Feature: “The Natural Kind”
Lubbock Avalanche-Journal - 2/28/2020
In recent years, Temple Grandin has risen to become perhaps America's most famous authority on autism (and livestock, for that matter). Herself autistic, Grandin is a highly regarded professor of Animal Science at Colorado State University. A film based on her life, entitled simply "Temple Grandin" and starring Claire Danes as Grandin, was released in 2010. Grandin has dedicated her life to educating the public on autism, and on the humane treatment of livestock.
Lubbock Magazine: Have you been pleased with how autism treatment has developed over the past decade?
Temple Grandin: Well, I think what's happening in autism treatment, is we're doing a really good job with the little kids. But where we're falling down is with the older kids. Because autism, when the kids get older, kind of goes into three groups. You've got a high-end, fully verbal group that ought to get a job out at Silicon Valley or get a truck mechanics job, something like that. Then you've got a mid-level group. And then you have a very severe group that might have trouble with dressing themselves. And it all has the same label. Now, when kids are little, the autistic ones all look the same. When I was 3 I had no speech, I had terrible behavior. And early education, that's where we're doing a really good job. But I've seen too many older kids that are just sort of the quirky, nerdy, different kind of kid, and they're not learning enough basic skills like shopping and learning how to work. We need to start teaching these kids how to work, starting with church volunteer jobs at around ages 8 to 11. So they'll learn how to work on a schedule outside the family. Really important thing for them to learn.
LM: Where would you like to see autism treatment? I'm thinking, for example, of the weighted blankets you developed.
TG: Well, there's a place for them. For some people it helps them to sleep. Good, use it. It helps some kids, other kids it doesn't. It depends upon the kid. You take things like weighted blankets, some of these sensory problems, you get sound sensitivity problems. So, again, a child is terrified of the hairdryer, now let the child turn that hairdryer on and off where they control it. And that will help reduce the problem with sound sensitivity if they can control the thing that they don't like, like the hairdryer or the vacuum cleaner.
LM: Are you happy with Applied Behavior Analysis? Do you feel like that is the way forward?
TG: It all depends upon how you do it. There's lots of different kinds of Applied Behavior Analysis. I like the natural kind. I do not like the old-fashioned kind. Saying do you like Applied Behavior Analysis is sort of like, do you like different kinds of dogs. There's a whole lot of different ones.
LM: When you say you don't like the old-fashioned kind, what do you mean?
TG: I don't like the old rigid stuff. I like it in a much more natural environment. And the thing is, the way people do it is so different. You've got to be careful not to drive a kid into sensory overload. If you drive a kid into sensory overload, you might as well be hitting a brick wall because you're not going to get anywhere.

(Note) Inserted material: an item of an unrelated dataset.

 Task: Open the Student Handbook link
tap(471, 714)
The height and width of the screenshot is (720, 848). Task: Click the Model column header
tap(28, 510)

And there's two ways they can respond to that: screaming or they just totally withdraw and they're silent. So you have to be careful about that. And autistic kids are very different on their problems with sensory overload. Very, very variable.
LM: That's so interesting.
TG: You might be interested in my book, "The Autistic Brain." In my book, I talk about the different ways people think, the picture thinkers like me. The thing is, we need our visual thinkers. And one of the things that's become a problem is the visual thinking kids can't do algebra and that's screening them out of a skilled trade. And that's totally wrong, doing that. That's totally wrong because I can do my old- fashioned, regular arithmetic math. I can do that. But we need our visual thinkers. We need them to build stuff. We need them to fix trucks. I have found in my work building a food processing plant that the visual thinkers design all the clever equipment. They lay out the plant. And then the mathematical minds, they'll do the boilers, they'll do the refrigeration system, electric power. And then you have the word thinkers, they keep everybody from getting all mixed up. They make a whole team.